Saved entries:
---*---

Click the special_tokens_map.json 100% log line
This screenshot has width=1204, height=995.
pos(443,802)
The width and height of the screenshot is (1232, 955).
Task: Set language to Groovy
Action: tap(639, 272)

---*---

About this exercise:
Exactly and without omission, set down every entry.

Written solution:
Click the special_tokens_map.json 100% log line
This screenshot has width=1204, height=995.
pos(443,802)
The width and height of the screenshot is (1232, 955).
Task: Set language to Groovy
Action: tap(639, 272)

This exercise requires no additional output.